As the COVID-19 pandemic hit Phoenix in late March, doctors, nurses and other caregivers working long hours ran into a new problem: the difficulty of getting groceries.
"My staff was having a hard time because at end of their shift, grocery stores were closed," said Zoe Coleman, clinical nurse manager of St. Joseph's Hospital & Medical Center's nursery intensive care unit. "You can't bring perishables to work and stock them here. Same thing with the night shift. It wouldn't be appropriate to go to the grocery store in scrubs after work."
St. Joseph's became the first CommonSpirit Health hospital to add a makeshift grocery store to the facility on March 30. As frontline caregivers across the country struggle to treat a growing wave of coronavirus patients, hospitals are increasingly adding grocery stores with little or no cost markups so employees can grab the essentials on their way out.
"They didn't even know that there could be a solution to this other than make it work on their own until it was provided to them," Coleman said. The county that includes Pheonix has recorded 1,687 COVID-19 cases as of Thursday.
Not-for-profit systems like Chicago-based CommonSpirit, St. Luke's Health System and Saint Alphonsus Health System have added the stores to their hospitals.
Boise, Idaho-based St. Luke's launched five grocery stores in its hospitals this week. After an "overwhelming" response to its pilot that opened Monday in Meridian, Idaho, St. Luke's launched the rest on Thursday. They carry staples like milk, bread, cheese, meats, fresh produce, pasta and rice. Everything is priced with a 10% markup to cover the cost of repackaging and cleaning the products, said Bart Zillner, operations manager for Food and Nutrition Services at St. Luke's Boise. "We're not in the business of making money," he said. "We just need to cover our overhead."

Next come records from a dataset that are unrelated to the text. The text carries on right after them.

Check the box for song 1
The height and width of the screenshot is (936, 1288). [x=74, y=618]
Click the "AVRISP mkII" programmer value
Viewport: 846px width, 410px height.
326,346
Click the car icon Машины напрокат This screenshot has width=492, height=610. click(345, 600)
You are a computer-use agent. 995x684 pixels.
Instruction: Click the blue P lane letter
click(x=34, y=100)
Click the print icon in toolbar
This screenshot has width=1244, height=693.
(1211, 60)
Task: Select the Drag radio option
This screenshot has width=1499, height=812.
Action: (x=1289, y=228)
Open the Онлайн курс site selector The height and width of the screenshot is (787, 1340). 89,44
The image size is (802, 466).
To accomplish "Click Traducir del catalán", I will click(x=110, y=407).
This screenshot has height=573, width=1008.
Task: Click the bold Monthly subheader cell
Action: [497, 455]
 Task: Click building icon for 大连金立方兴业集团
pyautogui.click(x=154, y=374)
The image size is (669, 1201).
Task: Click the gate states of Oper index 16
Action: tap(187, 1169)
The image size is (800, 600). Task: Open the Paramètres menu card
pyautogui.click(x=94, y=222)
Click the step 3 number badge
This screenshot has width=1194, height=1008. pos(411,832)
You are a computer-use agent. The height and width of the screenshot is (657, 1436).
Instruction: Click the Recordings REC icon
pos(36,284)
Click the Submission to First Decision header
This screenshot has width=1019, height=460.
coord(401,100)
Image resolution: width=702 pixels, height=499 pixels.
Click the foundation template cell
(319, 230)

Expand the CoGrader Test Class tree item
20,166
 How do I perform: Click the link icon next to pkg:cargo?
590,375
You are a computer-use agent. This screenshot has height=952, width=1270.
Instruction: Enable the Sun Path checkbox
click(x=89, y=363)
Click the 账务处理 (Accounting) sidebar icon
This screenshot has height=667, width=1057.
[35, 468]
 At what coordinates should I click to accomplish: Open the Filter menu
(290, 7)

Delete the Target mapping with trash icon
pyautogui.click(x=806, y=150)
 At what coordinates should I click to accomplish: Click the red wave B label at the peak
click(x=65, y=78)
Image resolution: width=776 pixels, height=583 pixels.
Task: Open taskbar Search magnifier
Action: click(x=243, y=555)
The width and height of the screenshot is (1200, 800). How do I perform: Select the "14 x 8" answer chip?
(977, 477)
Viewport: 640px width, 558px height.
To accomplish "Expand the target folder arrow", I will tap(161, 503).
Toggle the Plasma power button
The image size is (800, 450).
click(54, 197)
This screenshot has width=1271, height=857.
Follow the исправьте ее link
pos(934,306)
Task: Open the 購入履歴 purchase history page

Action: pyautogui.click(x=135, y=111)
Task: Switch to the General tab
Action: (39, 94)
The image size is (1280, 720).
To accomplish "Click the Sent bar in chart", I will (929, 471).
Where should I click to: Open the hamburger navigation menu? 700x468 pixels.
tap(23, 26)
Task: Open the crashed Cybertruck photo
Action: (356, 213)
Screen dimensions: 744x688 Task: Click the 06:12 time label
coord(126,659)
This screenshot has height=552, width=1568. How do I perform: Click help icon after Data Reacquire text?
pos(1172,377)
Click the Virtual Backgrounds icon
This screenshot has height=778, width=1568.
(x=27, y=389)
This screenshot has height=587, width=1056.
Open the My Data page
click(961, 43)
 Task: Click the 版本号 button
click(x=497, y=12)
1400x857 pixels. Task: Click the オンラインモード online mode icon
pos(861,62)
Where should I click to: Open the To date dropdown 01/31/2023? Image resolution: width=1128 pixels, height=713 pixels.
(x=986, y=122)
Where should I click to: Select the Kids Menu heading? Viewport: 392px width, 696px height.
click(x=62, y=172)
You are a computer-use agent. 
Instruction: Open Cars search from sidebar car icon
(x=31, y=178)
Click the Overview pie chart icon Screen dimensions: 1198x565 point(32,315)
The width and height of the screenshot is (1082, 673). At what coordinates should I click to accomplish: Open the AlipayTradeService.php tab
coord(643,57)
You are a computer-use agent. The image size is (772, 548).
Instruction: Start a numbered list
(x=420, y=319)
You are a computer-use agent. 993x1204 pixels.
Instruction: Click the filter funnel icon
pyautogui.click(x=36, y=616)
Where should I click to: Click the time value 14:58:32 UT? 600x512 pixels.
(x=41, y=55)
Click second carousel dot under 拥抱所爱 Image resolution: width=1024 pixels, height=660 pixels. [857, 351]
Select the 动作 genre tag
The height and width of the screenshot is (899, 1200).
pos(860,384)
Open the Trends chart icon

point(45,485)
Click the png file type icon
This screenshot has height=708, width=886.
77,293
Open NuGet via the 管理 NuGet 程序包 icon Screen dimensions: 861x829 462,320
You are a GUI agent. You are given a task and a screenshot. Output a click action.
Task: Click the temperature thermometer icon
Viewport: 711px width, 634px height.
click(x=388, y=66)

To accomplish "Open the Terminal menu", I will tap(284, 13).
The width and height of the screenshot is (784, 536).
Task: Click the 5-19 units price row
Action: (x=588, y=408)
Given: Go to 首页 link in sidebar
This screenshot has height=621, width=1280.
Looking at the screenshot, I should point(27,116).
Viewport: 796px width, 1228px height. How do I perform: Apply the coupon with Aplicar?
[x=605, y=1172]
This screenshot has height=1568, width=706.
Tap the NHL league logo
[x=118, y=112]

Others said the food is priced with no mark-up. That's the case at St. Alphonsus, also based in Boise, which opened stores in its two Idaho hospitals this week. "This is not a profit center," spokesman Mark Snider said.
Starting next week, the cafeteria staff at St. Luke's Boise will cook family-size meals hospital employees can buy refrigerated and reheat at home, Zillner said.
The idea came from the recognition that St. Luke's employees are now working shifts that last 12 hours or longer on the floor or 10 hours or longer caring for patients in tents. The last thing they want to do when they're done is go to the grocery store and potentially risk exposure to the virus, Zillner said. "We probably overheard conversations of, 'Oh, I have to go to the store and I just don't have time,'" he said. "Just having those quick little items has made things easier."
At St. Joseph's Hospital & Medical Center in Phoenix, the idea came from the facility's food and nutrition services director, Coleman said. "He was aware of the long hours we were working and also aware that the first thing we wanted to do when we were not working is go home to our families and reduce exposure at the grocery store," she said.
CommonSpirit has made a big push to open the stores across its system. Its Tacoma, Wash., hospital opened a grocery store a few days after the Phoenix hospital. The health system has also opened stores in its Chandler, Ariz. and Gilbert, Ariz. hospitals, as well as its California hospitals in Bakersfield, Merced and Redding.
CommonSpirit has or will open stores in its hospitals in the San Francisco Bay Area, Southern California, Sacramento, Calif. and 12 hospitals in Nebraska.
St. Alphonsus will also open grocery stores in its two Oregon hospitals shortly, Snider said. They carry a long list of staples, as well as take-and-bake meals—all sourced through the health system's regular food vendors.
"At the end of a long shift, they don't want to face going to an empty grocery store," Snider said. "Colleague resiliency is a major emphasis for us now as people are working long and stressful hours."